→ Aim of the task
Could you reproduce, from the records below, everything from the line with "Candid Photography In Chennai (37, 1184)" down to the line with "Best Wedding Photography Chennai (42, 1933)", keeping both of those lines and changing nothing?

→ Source material

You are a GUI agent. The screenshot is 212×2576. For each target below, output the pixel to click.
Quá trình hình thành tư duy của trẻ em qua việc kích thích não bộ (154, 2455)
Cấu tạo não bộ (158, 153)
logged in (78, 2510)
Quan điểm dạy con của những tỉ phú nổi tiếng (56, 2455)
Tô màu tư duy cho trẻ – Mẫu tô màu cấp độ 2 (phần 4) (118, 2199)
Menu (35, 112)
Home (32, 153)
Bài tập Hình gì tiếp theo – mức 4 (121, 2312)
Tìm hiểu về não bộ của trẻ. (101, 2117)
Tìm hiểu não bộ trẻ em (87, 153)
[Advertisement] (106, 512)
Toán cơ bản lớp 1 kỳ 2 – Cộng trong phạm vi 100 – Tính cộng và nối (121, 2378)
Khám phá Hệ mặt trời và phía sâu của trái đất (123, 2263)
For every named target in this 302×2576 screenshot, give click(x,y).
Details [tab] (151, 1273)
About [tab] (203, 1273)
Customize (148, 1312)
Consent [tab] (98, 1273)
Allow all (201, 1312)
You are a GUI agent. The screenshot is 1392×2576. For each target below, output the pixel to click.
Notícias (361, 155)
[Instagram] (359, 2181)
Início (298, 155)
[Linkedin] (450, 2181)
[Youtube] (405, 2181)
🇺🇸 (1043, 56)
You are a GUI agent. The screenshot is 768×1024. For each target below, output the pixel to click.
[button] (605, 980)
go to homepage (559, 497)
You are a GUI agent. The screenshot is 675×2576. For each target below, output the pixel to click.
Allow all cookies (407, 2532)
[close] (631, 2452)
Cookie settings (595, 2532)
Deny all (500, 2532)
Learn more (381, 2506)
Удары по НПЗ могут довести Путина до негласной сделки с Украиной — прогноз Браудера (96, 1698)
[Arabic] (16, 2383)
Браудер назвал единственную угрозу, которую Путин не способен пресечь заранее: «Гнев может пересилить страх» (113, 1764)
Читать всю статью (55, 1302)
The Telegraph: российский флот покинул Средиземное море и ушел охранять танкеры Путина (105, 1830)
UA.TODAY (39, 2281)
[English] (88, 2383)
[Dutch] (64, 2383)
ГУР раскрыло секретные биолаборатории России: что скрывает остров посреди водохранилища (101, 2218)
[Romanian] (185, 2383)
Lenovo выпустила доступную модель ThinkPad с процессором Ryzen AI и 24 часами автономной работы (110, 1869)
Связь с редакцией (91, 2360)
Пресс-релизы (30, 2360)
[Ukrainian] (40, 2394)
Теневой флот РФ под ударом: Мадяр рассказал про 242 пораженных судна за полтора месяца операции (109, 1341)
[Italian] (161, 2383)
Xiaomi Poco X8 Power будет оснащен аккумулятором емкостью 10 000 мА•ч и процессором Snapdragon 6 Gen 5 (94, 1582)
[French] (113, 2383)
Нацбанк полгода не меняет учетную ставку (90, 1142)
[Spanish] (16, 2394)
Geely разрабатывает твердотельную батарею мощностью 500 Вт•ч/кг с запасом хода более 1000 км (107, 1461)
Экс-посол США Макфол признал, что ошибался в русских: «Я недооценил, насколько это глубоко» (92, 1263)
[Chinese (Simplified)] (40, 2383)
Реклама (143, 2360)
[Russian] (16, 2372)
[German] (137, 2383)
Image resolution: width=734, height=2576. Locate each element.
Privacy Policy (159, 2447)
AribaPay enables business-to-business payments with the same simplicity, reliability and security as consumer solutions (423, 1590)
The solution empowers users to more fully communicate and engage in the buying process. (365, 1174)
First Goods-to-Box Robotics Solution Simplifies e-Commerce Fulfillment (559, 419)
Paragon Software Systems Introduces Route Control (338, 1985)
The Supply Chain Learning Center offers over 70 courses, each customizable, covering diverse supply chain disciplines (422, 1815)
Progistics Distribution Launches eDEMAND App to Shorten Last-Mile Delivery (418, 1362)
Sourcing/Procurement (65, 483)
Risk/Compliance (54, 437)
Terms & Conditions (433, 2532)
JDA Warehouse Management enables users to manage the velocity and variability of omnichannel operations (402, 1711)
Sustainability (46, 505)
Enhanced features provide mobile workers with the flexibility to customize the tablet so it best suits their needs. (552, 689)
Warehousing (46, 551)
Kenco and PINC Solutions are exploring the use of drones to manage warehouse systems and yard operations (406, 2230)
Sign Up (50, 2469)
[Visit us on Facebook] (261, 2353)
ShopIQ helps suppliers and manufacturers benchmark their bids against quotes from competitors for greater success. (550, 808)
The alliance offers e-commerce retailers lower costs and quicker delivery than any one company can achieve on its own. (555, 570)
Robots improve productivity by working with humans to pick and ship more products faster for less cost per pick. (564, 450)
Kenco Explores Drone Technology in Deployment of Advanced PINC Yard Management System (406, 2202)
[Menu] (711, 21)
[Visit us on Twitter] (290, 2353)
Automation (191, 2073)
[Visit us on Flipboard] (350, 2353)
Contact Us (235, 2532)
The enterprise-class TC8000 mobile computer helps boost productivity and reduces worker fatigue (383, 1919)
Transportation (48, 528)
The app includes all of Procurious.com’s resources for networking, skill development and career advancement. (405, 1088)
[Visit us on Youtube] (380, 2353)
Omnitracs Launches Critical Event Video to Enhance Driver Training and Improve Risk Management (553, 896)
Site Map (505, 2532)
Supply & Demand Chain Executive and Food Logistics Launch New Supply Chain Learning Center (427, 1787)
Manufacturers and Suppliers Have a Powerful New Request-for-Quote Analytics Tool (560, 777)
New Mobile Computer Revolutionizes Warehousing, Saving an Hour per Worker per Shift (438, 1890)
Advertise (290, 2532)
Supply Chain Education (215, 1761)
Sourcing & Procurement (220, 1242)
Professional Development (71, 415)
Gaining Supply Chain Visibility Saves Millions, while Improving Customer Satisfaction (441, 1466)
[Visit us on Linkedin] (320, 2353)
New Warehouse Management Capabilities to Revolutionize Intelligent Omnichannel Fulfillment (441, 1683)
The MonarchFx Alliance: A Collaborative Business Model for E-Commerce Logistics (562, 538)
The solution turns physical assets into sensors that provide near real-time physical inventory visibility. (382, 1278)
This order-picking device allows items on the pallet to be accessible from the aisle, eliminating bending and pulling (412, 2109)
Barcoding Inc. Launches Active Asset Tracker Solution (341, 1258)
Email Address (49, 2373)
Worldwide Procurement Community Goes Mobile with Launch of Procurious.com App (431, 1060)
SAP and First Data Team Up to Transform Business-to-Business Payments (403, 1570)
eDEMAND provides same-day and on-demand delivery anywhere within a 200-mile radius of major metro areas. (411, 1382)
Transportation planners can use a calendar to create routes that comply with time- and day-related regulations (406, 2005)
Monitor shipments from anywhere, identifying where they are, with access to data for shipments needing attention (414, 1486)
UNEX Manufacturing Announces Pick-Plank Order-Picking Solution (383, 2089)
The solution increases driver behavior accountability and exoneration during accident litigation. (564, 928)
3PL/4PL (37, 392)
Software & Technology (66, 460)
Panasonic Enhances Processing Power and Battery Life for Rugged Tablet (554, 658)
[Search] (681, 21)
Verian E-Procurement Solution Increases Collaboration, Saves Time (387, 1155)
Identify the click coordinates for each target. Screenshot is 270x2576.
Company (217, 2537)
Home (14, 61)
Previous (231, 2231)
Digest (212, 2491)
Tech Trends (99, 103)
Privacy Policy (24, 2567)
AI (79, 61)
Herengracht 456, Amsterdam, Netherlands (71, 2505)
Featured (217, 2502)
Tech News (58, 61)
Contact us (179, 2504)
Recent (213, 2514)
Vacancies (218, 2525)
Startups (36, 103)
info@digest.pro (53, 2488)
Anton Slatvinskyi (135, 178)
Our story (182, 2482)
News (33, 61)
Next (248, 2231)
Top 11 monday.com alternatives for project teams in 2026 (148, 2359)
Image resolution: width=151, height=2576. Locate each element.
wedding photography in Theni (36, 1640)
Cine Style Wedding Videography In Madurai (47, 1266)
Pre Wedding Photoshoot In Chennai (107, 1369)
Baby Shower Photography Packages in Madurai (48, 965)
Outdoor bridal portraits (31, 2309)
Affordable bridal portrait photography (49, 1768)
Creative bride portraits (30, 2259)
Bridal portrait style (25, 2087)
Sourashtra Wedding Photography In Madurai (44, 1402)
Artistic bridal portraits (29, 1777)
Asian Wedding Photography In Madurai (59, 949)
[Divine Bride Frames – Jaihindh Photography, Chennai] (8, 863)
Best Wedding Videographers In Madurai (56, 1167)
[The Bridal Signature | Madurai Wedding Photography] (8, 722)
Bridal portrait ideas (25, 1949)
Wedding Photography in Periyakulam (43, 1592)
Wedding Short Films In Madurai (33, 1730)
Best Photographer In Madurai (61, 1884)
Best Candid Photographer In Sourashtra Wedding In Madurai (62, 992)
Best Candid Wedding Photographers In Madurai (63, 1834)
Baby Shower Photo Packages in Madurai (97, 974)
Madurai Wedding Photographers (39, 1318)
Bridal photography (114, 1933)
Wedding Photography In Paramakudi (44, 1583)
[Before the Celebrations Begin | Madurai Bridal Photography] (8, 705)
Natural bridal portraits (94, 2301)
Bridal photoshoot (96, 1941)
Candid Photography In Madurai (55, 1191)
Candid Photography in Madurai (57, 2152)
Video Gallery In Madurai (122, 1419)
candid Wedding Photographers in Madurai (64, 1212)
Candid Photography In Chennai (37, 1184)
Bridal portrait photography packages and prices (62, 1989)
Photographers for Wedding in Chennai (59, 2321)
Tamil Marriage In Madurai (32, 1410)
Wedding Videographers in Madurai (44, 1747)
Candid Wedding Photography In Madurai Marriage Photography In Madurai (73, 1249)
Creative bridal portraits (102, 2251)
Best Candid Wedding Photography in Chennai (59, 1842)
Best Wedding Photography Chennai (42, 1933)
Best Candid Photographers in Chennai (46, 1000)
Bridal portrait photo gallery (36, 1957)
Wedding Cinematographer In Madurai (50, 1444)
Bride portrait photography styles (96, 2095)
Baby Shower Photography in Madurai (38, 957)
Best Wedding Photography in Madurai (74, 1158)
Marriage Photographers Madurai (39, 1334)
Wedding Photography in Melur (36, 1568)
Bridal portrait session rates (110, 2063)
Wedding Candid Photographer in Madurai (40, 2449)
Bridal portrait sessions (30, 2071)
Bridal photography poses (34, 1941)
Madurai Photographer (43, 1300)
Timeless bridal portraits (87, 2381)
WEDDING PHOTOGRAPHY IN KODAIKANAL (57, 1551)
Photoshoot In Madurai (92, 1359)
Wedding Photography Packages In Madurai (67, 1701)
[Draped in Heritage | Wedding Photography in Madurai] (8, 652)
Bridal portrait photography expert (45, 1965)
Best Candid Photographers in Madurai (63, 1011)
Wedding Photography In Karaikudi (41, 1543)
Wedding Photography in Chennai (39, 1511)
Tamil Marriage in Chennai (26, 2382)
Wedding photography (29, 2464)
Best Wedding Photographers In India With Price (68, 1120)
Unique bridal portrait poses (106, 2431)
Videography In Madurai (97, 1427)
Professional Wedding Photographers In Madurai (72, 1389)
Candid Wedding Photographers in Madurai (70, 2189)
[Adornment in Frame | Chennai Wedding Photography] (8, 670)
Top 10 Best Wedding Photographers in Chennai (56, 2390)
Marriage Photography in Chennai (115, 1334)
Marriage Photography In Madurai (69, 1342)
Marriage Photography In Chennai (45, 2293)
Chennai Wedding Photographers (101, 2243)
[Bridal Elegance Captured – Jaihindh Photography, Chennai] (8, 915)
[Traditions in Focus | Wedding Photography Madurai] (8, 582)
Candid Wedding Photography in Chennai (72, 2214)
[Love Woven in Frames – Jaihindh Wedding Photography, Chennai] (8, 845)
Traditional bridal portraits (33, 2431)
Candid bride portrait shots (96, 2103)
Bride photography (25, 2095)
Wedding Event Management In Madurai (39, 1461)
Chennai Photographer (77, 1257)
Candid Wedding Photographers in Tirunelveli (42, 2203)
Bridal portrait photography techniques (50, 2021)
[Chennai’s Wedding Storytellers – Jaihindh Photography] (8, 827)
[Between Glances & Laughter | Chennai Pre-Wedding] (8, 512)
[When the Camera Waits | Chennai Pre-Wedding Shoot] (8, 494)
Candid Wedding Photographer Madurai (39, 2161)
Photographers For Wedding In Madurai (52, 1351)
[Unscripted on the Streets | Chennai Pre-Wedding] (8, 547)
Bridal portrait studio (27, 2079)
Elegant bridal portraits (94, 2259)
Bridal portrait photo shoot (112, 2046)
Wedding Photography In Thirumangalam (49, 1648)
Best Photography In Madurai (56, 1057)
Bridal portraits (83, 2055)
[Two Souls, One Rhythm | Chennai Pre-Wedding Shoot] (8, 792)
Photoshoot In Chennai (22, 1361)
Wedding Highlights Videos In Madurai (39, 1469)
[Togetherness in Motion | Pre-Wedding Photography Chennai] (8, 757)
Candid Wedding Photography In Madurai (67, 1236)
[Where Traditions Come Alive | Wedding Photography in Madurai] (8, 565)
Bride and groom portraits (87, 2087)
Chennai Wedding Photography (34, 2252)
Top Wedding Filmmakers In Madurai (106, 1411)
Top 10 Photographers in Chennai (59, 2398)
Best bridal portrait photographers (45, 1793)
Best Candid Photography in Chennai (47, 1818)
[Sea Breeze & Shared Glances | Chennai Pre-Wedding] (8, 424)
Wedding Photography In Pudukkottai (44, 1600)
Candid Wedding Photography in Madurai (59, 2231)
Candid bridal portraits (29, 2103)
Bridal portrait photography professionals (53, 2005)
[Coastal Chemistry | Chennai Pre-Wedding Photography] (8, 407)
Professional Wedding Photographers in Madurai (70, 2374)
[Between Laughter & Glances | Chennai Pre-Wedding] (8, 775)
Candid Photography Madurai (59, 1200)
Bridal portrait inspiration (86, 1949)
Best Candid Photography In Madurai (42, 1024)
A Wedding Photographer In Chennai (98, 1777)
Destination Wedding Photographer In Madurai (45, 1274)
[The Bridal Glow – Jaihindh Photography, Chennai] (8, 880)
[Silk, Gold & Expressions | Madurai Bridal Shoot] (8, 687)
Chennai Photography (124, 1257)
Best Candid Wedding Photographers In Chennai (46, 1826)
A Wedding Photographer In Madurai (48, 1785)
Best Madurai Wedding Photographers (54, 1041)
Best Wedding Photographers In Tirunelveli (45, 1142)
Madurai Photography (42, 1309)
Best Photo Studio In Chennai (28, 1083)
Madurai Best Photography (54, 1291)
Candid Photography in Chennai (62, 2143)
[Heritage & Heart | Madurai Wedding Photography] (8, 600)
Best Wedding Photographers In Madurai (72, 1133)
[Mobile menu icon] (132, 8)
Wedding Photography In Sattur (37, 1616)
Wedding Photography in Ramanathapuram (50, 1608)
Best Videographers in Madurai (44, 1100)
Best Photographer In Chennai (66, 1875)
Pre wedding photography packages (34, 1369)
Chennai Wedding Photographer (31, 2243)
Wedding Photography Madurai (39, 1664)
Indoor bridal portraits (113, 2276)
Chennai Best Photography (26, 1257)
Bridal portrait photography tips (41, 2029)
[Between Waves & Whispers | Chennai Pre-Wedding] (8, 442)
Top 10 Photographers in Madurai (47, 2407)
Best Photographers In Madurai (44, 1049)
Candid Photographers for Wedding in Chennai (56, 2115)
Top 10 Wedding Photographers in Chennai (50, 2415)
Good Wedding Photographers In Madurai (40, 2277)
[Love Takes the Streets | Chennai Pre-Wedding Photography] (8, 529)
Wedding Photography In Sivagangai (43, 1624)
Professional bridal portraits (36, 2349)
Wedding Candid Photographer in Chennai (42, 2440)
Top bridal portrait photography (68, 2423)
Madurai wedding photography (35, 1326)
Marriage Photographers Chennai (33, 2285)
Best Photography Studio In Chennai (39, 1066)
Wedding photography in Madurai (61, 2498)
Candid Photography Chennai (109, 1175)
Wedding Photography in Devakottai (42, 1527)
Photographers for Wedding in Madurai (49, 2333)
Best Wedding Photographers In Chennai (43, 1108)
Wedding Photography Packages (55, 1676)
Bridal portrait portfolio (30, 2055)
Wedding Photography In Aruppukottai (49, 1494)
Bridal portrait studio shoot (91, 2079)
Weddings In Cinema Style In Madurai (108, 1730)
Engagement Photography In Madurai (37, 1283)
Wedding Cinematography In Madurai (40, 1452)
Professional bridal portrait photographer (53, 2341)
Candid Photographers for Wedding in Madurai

→ Response to this exercise
Candid Photography In Chennai (37, 1184)
Bridal portrait photography packages and prices (62, 1989)
Photographers for Wedding in Chennai (59, 2321)
Tamil Marriage In Madurai (32, 1410)
Wedding Videographers in Madurai (44, 1747)
Candid Wedding Photography In Madurai Marriage Photography In Madurai (73, 1249)
Creative bridal portraits (102, 2251)
Best Candid Wedding Photography in Chennai (59, 1842)
Best Wedding Photography Chennai (42, 1933)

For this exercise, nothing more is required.